- Theatrical release poster
- Directed by: Kamalakara Kameswara Rao
- Written by: Pingali Nagendra Rao (dialogues)
- Screenplay by: M. S. Reddy
- Story by: M. S. Reddy
- Produced by: M. S. Reddy
- Starring: N. T. Rama Rao Jayalalithaa
- Cinematography: Ellappa
- Edited by: B. Gopala Rao
- Music by: Pendyala Nageswara Rao
- Production company: Kaumudi Art Pictures
- Release date: 11 January 1971;
- Running time: 148 mins
- Country: India
- Language: Telugu

= Sri Krishna Vijayamu =

Sri Krishna Vijayamu is a 1971 Indian Telugu-language Hindu mythological film produced by M. S. Reddy under the Kaumudi Art Pictures banner and directed by Kamalakara Kameswara Rao. It stars N. T. Rama Rao and Jayalalithaa, with music composed by Pendyala Nageswara Rao. The film flopped at the box office. It was dubbed into Hindi as Hare Krishna in 1974.

==Plot==
Krishna sends his cousin, Satyaki, to the Yavana king Kalayavana with a gift of a vessel containing a snake, indicating that he is playing with a snake. In retaliation, Kalayavana sends his twin, Mahodara, with the same vessel, filled with ants, symbolizing that even ants can kill a snake. Shockingly, it is still alive when Krishna admonishes him. Then, Narada tells the demon of Krishna's whereabouts, resulting in a cat-and-mouse chase. Kalayavana ends up in a dark cave and kicks a sleeping man he believes to be Krishna. The man turns out to be the former warrior king Muchukunda, whose gaze can reduce he who wakes him up to ashes, thus killing Kalayavana.

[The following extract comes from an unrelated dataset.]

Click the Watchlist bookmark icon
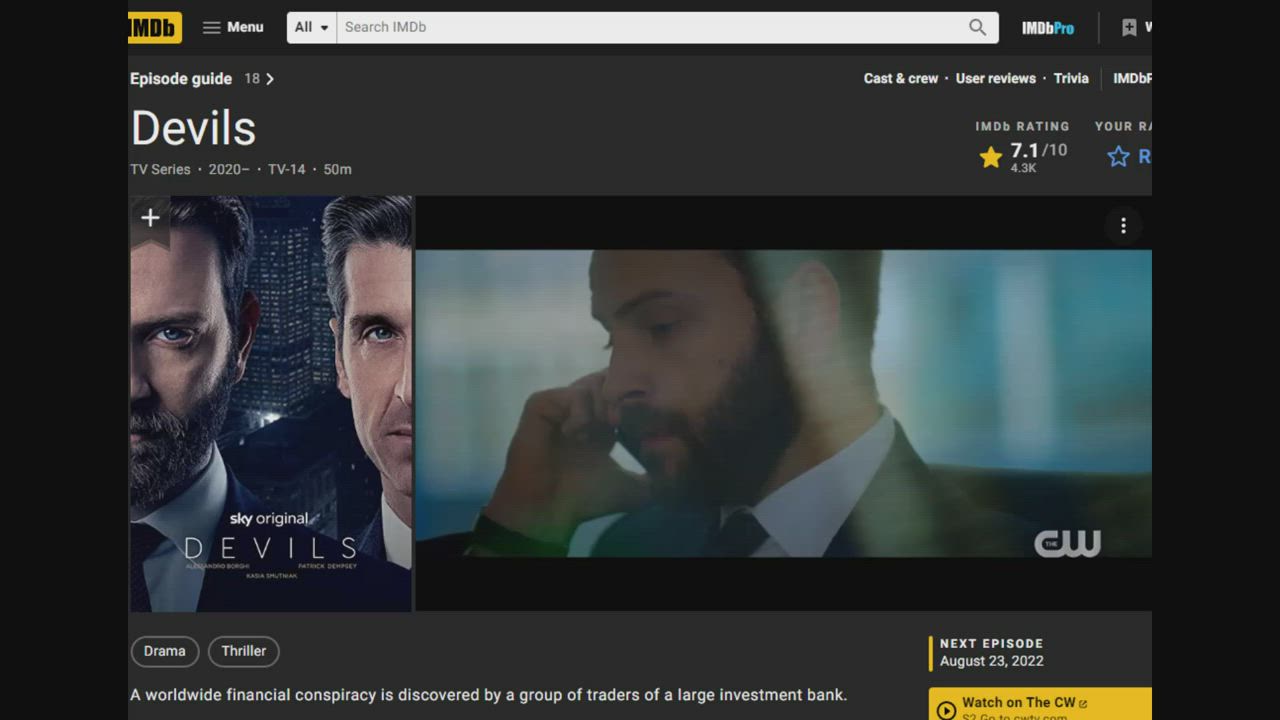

Later, on Krishna's birthday, his eight wives present eight gems, to which Narada exclaims that it would be better if there was one more, implying that Krishna marry again, which Krishna agrees with.

Meanwhile, Mahodara succeeds Kalayavana and seeks vengeance on Krishna. However, Narada bars him and proclaims that he requires finesse, influencing him to perform an immense penance and acquire a boon from Shiva that he cannot be injured by any weapon unleashed by another person. With this boon, he becomes almost invincible and wreaks havoc over the universe, molesting many women. Seeing this, Brahma creates the beautiful Vasundhara, who as long as she wears a specific ring, will appear as a statue to all men, except her soulmate. Plus, after her wedding, if one tries to remove the ring, it will transform into a weapon and kill them. Brahma entrusts Narada to be her father and manage her marriage.

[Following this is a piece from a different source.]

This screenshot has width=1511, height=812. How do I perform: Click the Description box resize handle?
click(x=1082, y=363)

After Mahodara attempts to pursue Vasundhara, Narada brings her to Dwaraka under Rukmini's protection and reveals the ring's secret to Rukmini, assuring her that Vasundhara will not attract Krishna's attention. Ironically Krishna is Vasundhara's soulmate and discovers her secret when she drops her ring. Vasundhara falls in love at first sight, to the apprehension of Rukmini and Satyabhama, influencing the latter to lock the ring onto Vasundhara's finger.

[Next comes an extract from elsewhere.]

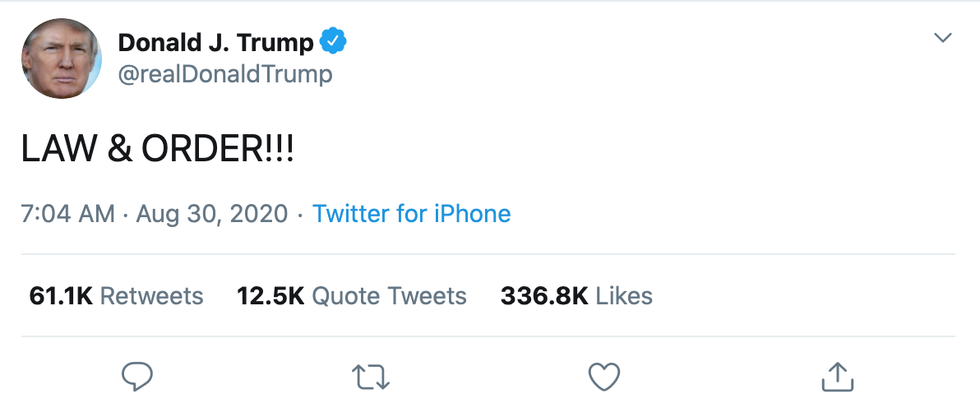Open the @realDonaldTrump handle link

(x=225, y=74)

Meanwhile, Narada encourages Mahodara to get married and reveals to him that Vasundhara is in Dwaraka, encouraging his conflict with Krishna and desire for Vasundhara. Krishna disguises himself as an old Brahmin and tells Mahodara that he is the father of Vasundhara, who Krishna kidnaped after he proclaimed Mahodara to be his future son-in-law. Krishna continues to disguise himself as Vasundhara and later Kalayavana to instigate Mahodara.

In Dwaraka, Krishna lulls Satyabhama to sleep, steals the key, frees Vasundhara, and the two romance in the garden. Satyabhama wakes up to find the key gone and discovers the affair in the garden. Parallelly, Mahodara provokes Paundraka Vasudeva, a king who believes himself to be the real Krishna, who then imprisons and tortures Kuchela and his family, who refuse to believe he is their lord. Krishna hears his friend's pleas and heads to Pundra to defeat Vasudeva.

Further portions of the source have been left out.